What are some really good exercises to accomplish this?

Thanks Yall.

LaraNSpeedy
Oct. 19, 2011, 04:46 PM
Dressage work. Definitely. lol

You ask a loaded question because I could write a volume. Why not take a dressage lesson with someone?

Without being able to get with you and teach you, I would say 1. take a dressage lesson and repeat what you say above to the instructor. then 2. do you know how to do a proper half halt? If your horse is moving forward and tracking under as a good hunter should be, then he should be getting his rear end underneathe. So I would do some half halts and spiral (you know leg yield a presume) your circles and get the horse stepping more under him. He should be moving forward enough at the very least is in front of your leg and ready for any transition. So work on that - if your horse is working moe forward and tracking under, the horse will lighten up because croup lower = shoulders higher....

Also, when I am working with a horse built by God to be a bit heavier in front, I work on a 20-15 meter circle and then top the circle with a figure 8 10 meter circle and then go back to that 20 meter circle. I use the 15 meter to the 10 meter if the horse is a small horse or pony. The snowman circle will elevate the horse some too because it engages the hind. But beware, a 10 meter circle is not easy for a horse at first....

so: get your horse forward and tracking under (leg leg and make sure you are not posting fast to do it - its not faster - its more forward with bigger steps)
and half halt, transition practice, do the circle work
take a dressage lesson

And let us know where you are then! GOOD LUCK!

naturalequus
Oct. 19, 2011, 04:57 PM
Second what LaraNSpeedy posted: dressage lessons!!!

I'm assuming by your description (ridden as a hunter) that your horse has a decent level of fitness and is in regular work? Jumping really helps to strengthen the hind end, as does also pole and cavelleti work and hill work. If he's got sufficient strength in his hind end ("pushing power") then you can start working on "carrying power", which requires abdominals. Lateral work (SI, leg yields, spiraling in and out, etc), transitions (within, using half-halts, and between gaits) and circular patterns such as LaraNSpeedy described all help develop carrying power. The goal is to use exercises and patterns that naturally encourage the horse to step beneath itself (such as a horse must do on a circle if they are sufficiently balanced with bend) - inside leg to outside rein balances the horse and has them moving correctly, at which point you can increasingly and progressively ask for more via your aids and progressive patterns.
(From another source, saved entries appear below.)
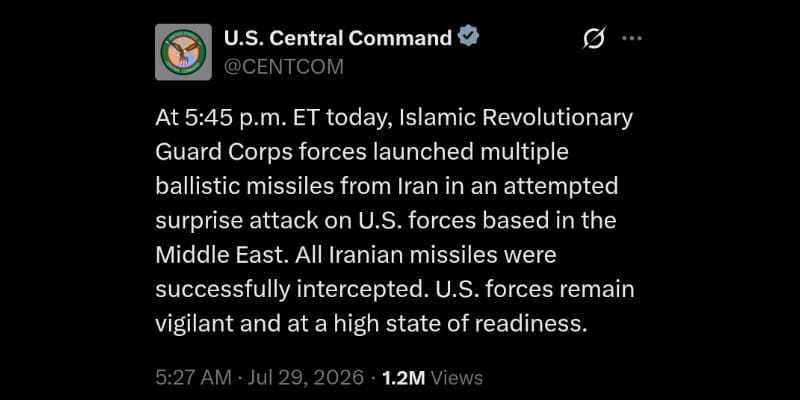Visit the @CENTCOM handle link
Screen dimensions: 800x400
[284, 66]
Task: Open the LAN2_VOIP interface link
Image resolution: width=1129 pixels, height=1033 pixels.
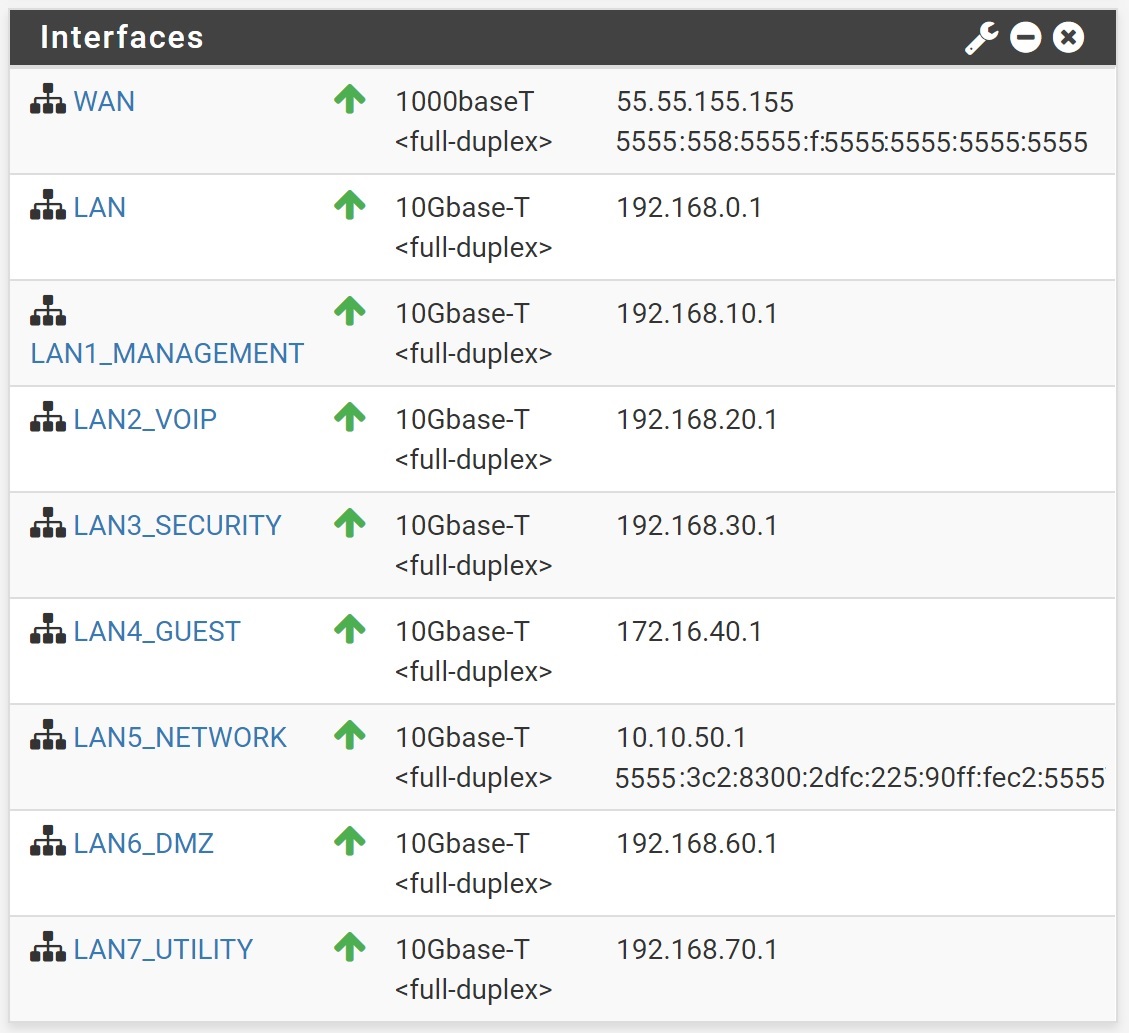Action: pos(145,420)
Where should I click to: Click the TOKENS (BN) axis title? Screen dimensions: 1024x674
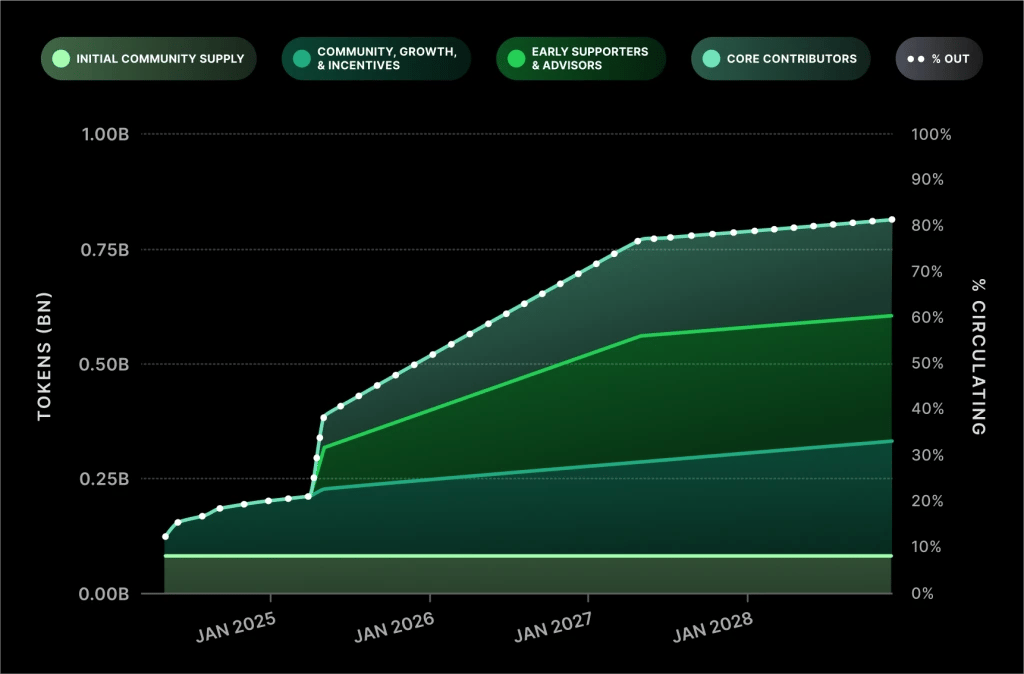[44, 355]
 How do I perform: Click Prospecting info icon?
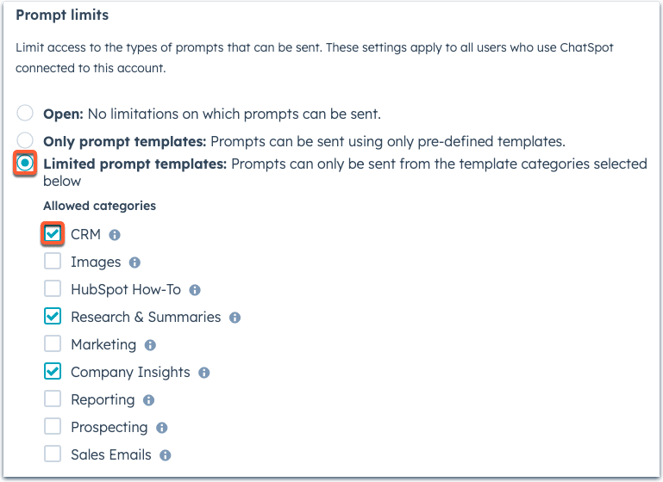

Did I mention (classical) dressage lessons?? ;)

joiedevie99
Oct. 19, 2011, 04:58 PM
An easy place to start is with halts. Start with walk-halt-walk. The horse should respond immediately to both your whoa aid and your walk aid. The walk should be energetic. After that go to trot-halt-trot, no walk steps. Same goals. From there- you can go on to half-halts, transitions within gaits, and lateral work that will engage the hind end further.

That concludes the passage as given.